The function can be applied to all patient/cell lines as follows:
res<-computeStatistics(allData, controlName="FS + FS", thPval=0.1, thSD=1.5, subsample=F, saveFiles=T)
Here below we will consider patient #3 to illustrate the usage of function computeStatistics.
exampleData <- list(patient2=allData$patient2)
setwd("path/to/fuguresFolder")
res<-computeStatistics(exampleData, controlName="FS + FS", thPval=0.1, thSD=1.5, subsample=F, saveFiles=T)
This will produce two figures called “boxplot.pdf” and “volcanoplot.pdf” and outputs a data.frame with the computed zscores and p-values for each sample and each patient/cell line, along with info about which samples are significant based on the used defined criteria. For each patient/cell line the z-score is computed separately for each run and then averaged.
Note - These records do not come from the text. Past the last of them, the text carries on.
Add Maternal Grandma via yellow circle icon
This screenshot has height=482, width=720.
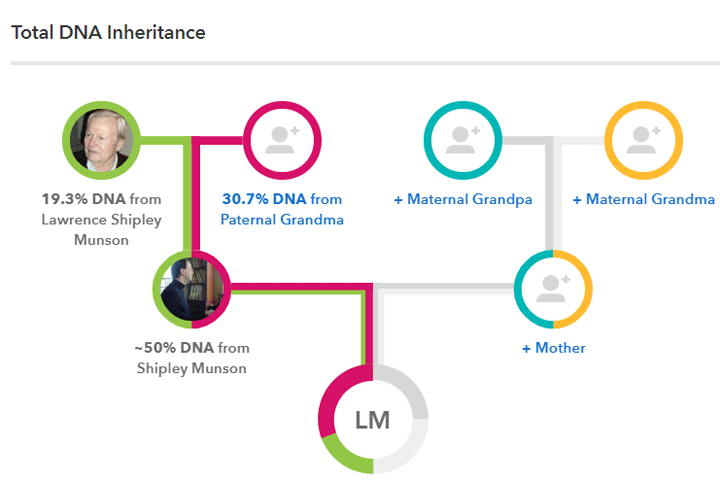tap(644, 140)
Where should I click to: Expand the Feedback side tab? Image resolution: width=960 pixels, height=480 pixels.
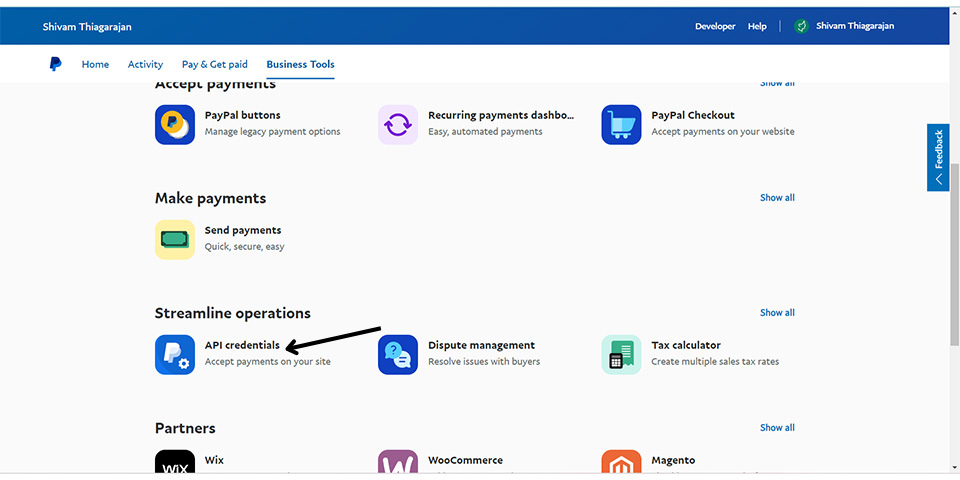click(x=938, y=157)
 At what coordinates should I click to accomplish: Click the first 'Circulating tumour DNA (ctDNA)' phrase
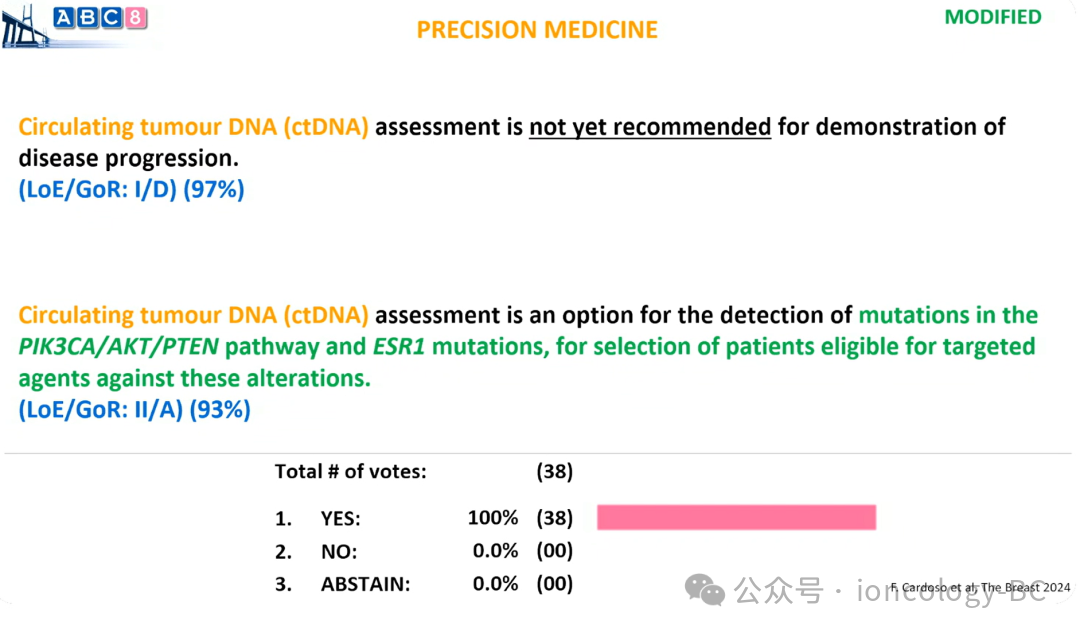coord(194,127)
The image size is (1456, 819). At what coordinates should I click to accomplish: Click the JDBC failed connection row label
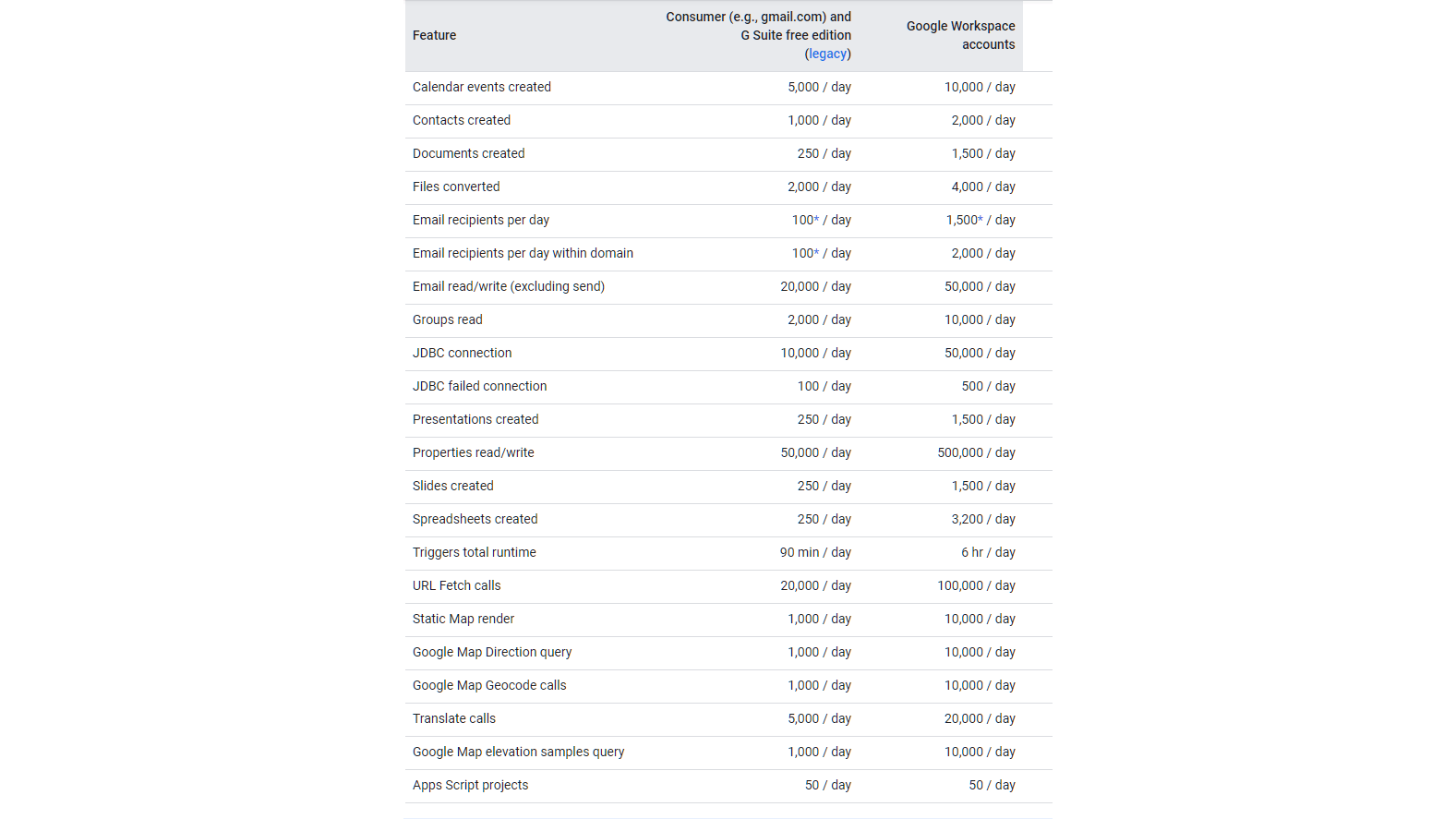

P-values are also computed separately for each run, using Wilcoxon rank sum test to verify if the response to the tested drugs (alone or in combination) is significantly higher than the measurements for control condition (no perturbation). P-values were FDR-corrected for multiple hypotheses testing and combined across different runs using Fisher’s method. Optionally a threshold on the standard deviation (SD) of the distribution of the z-score for each sample can also be set, to further limit the analysis to samples with low variability across runs.
The resulting boxplot for patient #3 is:
For each of the 62 samples the z-score for each run is plotted as a dot (we have 2 runs in this case, resulting in 2 dots for each sample) and the distribution of the z-scores across runs is shown as a boxplot for each sample (more meaningful when more than 2 runs available). The boxplots are coloured in green for perturbed conditions and in purple for the control (unperturbed) samples to visually assess if control samples are reasonably constant over time. Samples are considered significant when p-val < thPval and and SD < thSD (if thSD is defined, otherwise only thresold on p-value is considered).
The resulting volcano plot for patient #3 is:
The z-score (avereage across runs) is plotted versus the -log10 of the p-value for the 62 samples (dots). In this case, all samples with z-score > 0 are also significantly different from the control condition.